_EXERCISE_
Copy every row below word for word, keeping each line unchanged.

[Text and item location entries]
—————

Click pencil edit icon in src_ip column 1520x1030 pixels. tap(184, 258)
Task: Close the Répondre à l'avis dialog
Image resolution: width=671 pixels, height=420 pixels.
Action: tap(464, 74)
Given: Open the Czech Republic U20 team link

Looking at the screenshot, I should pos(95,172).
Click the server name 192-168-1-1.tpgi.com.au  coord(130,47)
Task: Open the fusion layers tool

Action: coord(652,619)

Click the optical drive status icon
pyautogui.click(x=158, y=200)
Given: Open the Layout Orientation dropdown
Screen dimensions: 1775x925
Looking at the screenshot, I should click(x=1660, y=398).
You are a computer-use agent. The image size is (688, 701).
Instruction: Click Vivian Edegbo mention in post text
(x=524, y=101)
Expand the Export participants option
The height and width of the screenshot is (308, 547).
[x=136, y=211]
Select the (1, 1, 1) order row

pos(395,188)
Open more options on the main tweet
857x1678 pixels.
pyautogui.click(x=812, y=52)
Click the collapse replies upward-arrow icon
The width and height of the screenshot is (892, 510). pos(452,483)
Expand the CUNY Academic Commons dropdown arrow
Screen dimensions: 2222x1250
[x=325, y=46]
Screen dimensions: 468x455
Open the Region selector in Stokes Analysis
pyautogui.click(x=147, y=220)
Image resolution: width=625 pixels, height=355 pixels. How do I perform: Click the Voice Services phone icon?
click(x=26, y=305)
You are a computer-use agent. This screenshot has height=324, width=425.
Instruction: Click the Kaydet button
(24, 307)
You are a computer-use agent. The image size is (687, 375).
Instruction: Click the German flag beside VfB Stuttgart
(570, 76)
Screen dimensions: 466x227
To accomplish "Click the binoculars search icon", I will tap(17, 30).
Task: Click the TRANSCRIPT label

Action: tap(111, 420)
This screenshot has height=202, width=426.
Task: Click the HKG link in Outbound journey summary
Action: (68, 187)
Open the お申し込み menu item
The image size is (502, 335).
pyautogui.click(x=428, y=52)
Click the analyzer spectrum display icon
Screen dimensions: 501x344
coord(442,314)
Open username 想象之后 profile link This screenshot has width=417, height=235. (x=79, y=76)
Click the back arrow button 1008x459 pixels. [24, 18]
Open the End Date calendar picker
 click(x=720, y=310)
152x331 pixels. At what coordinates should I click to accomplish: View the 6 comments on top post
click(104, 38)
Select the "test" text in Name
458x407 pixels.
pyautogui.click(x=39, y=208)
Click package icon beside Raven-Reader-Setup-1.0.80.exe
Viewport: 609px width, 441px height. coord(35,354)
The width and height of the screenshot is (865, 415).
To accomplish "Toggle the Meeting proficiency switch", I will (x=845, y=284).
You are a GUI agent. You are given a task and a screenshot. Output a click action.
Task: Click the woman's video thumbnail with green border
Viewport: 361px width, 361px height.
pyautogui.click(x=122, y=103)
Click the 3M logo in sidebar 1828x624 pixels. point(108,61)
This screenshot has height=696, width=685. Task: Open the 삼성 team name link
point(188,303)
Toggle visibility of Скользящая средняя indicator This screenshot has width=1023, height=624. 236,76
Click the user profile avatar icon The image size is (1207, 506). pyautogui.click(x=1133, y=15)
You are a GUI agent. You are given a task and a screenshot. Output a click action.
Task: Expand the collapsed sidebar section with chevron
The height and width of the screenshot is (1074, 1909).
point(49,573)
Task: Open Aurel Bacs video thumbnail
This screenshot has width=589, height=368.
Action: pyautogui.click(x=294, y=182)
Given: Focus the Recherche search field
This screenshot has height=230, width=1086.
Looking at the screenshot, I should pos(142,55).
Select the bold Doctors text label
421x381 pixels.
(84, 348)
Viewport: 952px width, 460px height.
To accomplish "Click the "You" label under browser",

—————

_REPLY TO THE TASK_
Click pencil edit icon in src_ip column 1520x1030 pixels. tap(184, 258)
Task: Close the Répondre à l'avis dialog
Image resolution: width=671 pixels, height=420 pixels.
Action: tap(464, 74)
Given: Open the Czech Republic U20 team link

Looking at the screenshot, I should pos(95,172).
Click the server name 192-168-1-1.tpgi.com.au  coord(130,47)
Task: Open the fusion layers tool

Action: coord(652,619)

Click the optical drive status icon
pyautogui.click(x=158, y=200)
Given: Open the Layout Orientation dropdown
Screen dimensions: 1775x925
Looking at the screenshot, I should click(x=1660, y=398).
You are a computer-use agent. The image size is (688, 701).
Instruction: Click Vivian Edegbo mention in post text
(x=524, y=101)
Expand the Export participants option
The height and width of the screenshot is (308, 547).
[x=136, y=211]
Select the (1, 1, 1) order row

pos(395,188)
Open more options on the main tweet
857x1678 pixels.
pyautogui.click(x=812, y=52)
Click the collapse replies upward-arrow icon
The width and height of the screenshot is (892, 510). pos(452,483)
Expand the CUNY Academic Commons dropdown arrow
Screen dimensions: 2222x1250
[x=325, y=46]
Screen dimensions: 468x455
Open the Region selector in Stokes Analysis
pyautogui.click(x=147, y=220)
Image resolution: width=625 pixels, height=355 pixels. How do I perform: Click the Voice Services phone icon?
click(x=26, y=305)
You are a computer-use agent. This screenshot has height=324, width=425.
Instruction: Click the Kaydet button
(24, 307)
You are a computer-use agent. The image size is (687, 375).
Instruction: Click the German flag beside VfB Stuttgart
(570, 76)
Screen dimensions: 466x227
To accomplish "Click the binoculars search icon", I will tap(17, 30).
Task: Click the TRANSCRIPT label

Action: tap(111, 420)
This screenshot has height=202, width=426.
Task: Click the HKG link in Outbound journey summary
Action: (68, 187)
Open the お申し込み menu item
The image size is (502, 335).
pyautogui.click(x=428, y=52)
Click the analyzer spectrum display icon
Screen dimensions: 501x344
coord(442,314)
Open username 想象之后 profile link This screenshot has width=417, height=235. (x=79, y=76)
Click the back arrow button 1008x459 pixels. [24, 18]
Open the End Date calendar picker
 click(x=720, y=310)
152x331 pixels. At what coordinates should I click to accomplish: View the 6 comments on top post
click(104, 38)
Select the "test" text in Name
458x407 pixels.
pyautogui.click(x=39, y=208)
Click package icon beside Raven-Reader-Setup-1.0.80.exe
Viewport: 609px width, 441px height. coord(35,354)
The width and height of the screenshot is (865, 415).
To accomplish "Toggle the Meeting proficiency switch", I will (x=845, y=284).
You are a GUI agent. You are given a task and a screenshot. Output a click action.
Task: Click the woman's video thumbnail with green border
Viewport: 361px width, 361px height.
pyautogui.click(x=122, y=103)
Click the 3M logo in sidebar 1828x624 pixels. point(108,61)
This screenshot has height=696, width=685. Task: Open the 삼성 team name link
point(188,303)
Toggle visibility of Скользящая средняя indicator This screenshot has width=1023, height=624. 236,76
Click the user profile avatar icon The image size is (1207, 506). pyautogui.click(x=1133, y=15)
You are a GUI agent. You are given a task and a screenshot. Output a click action.
Task: Expand the collapsed sidebar section with chevron
The height and width of the screenshot is (1074, 1909).
point(49,573)
Task: Open Aurel Bacs video thumbnail
This screenshot has width=589, height=368.
Action: pyautogui.click(x=294, y=182)
Given: Focus the Recherche search field
This screenshot has height=230, width=1086.
Looking at the screenshot, I should pos(142,55).
Select the bold Doctors text label
421x381 pixels.
(84, 348)
Viewport: 952px width, 460px height.
To accomplish "Click the "You" label under browser",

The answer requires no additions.